Another line of evidence consistent with this interpretation has been provided by Calame and Mulholland. When an object impacts the Moon at high speed, it sets the Moon slightly wobbling. Eventually the vibrations die down but not in so short a period as eight hundred years. Such a quivering can be studied by laser reflection techniques. The Apollo astronauts emplaced in several locales on the Moon special mirrors called laser retroreflectors. When a laser beam from Earth strikes the mirror and bounces back, the round-trip travel time can be measured with remarkable precision. This time multiplied by the speed of light gives us the distance to the Moon at that moment to equally remarkable precision. Such measurements, performed over a period of years, reveal the Moon to be librating, or quivering with a period (about three years) and amplitude (about three meters), consistent with the idea that the crater Giordano Bruno was gouged out less than a thousand years ago.

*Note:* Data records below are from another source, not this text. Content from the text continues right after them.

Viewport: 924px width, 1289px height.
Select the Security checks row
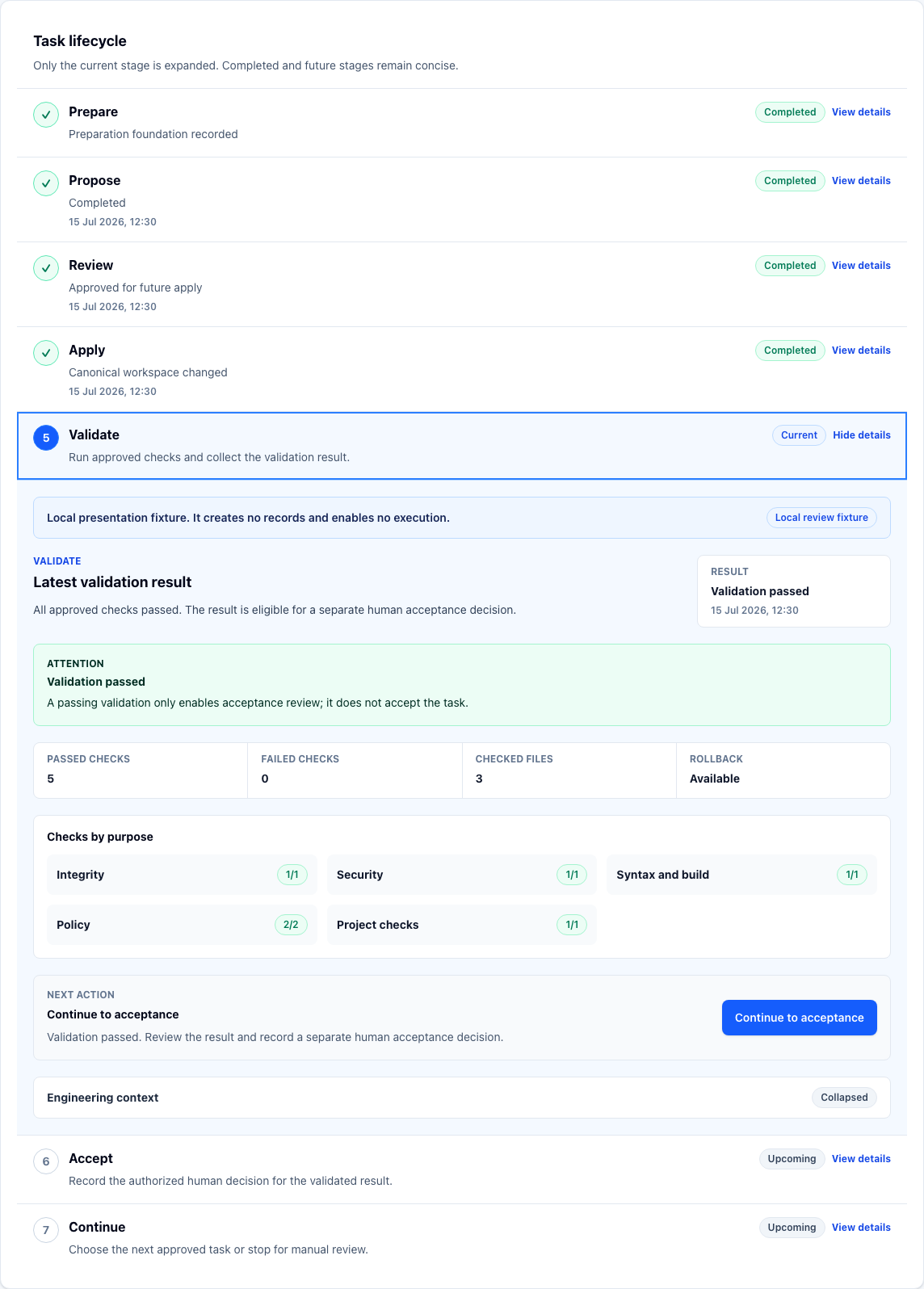tap(462, 875)
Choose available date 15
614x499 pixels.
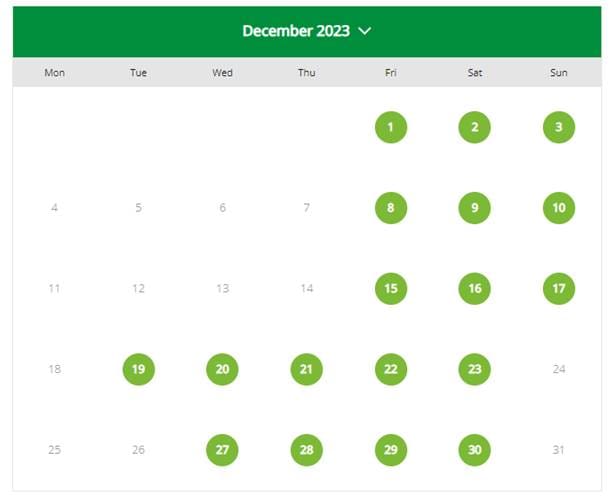[391, 289]
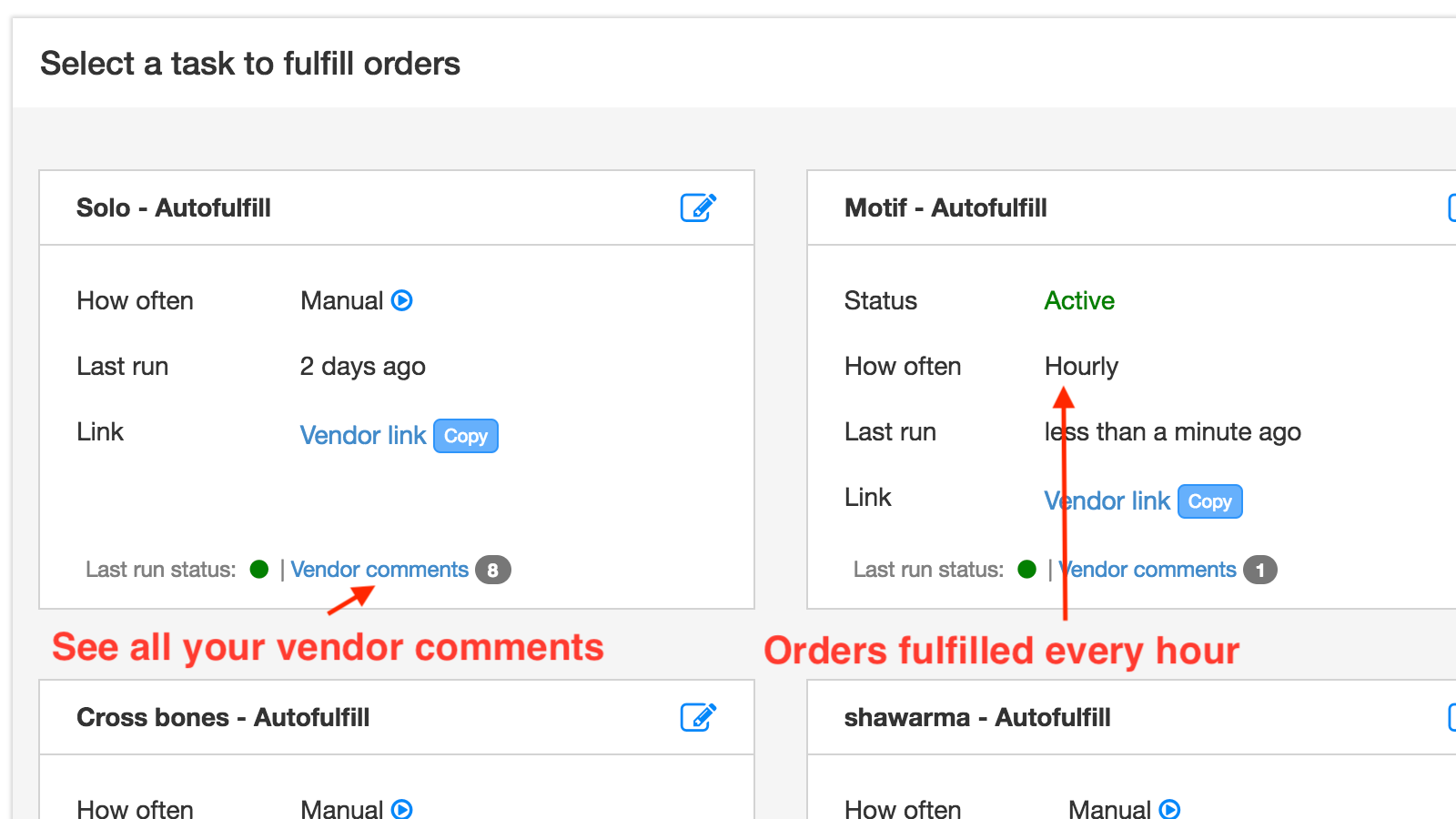Open the Motif Vendor link
The width and height of the screenshot is (1456, 819).
click(x=1107, y=501)
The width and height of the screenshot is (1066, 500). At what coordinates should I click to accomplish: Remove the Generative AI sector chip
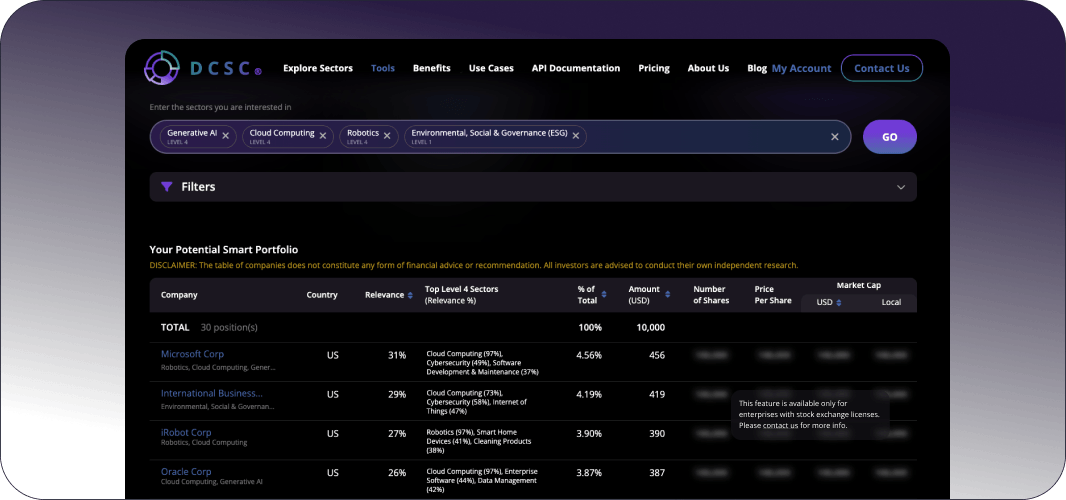pyautogui.click(x=225, y=136)
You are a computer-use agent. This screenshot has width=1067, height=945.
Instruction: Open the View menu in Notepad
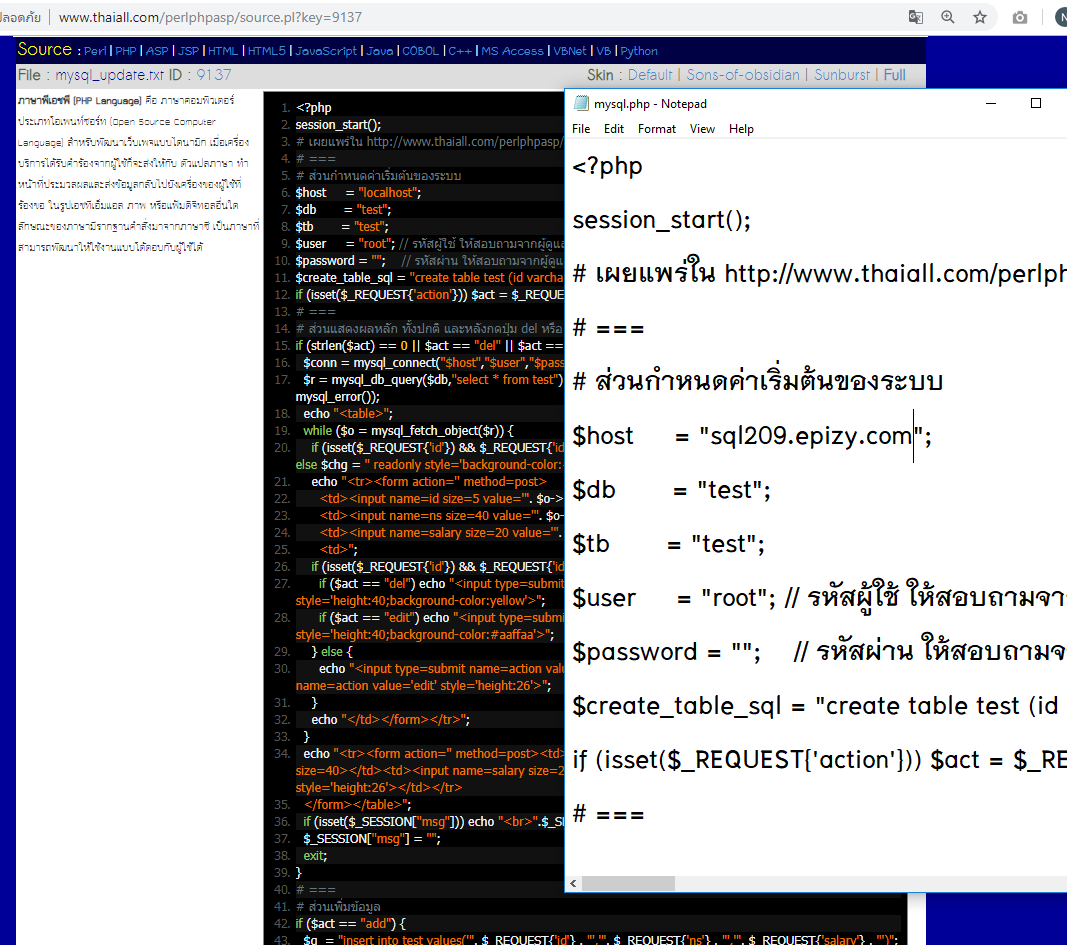[x=703, y=129]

All this evidence is inferential and indirect. The odds, as I have said, are against such an event happening in historical times. But the evidence is at least suggestive. As the Tunguska Event and Meteor Crater, Arizona, also remind us, not all impact catastrophes occurred in the early history of the solar system. But the fact that only a few of the lunar craters have extensive ray systems also reminds us that, even on the Moon, some erosion occurs.* By noting which craters overlap which and other signs of lunar stratigraphy, we can reconstruct the sequence of impact and flooding events of which the production of crater Bruno is perhaps the most recent example. On this page is an attempt to visualize the events that made the surface of the lunar hemisphere we see from Earth.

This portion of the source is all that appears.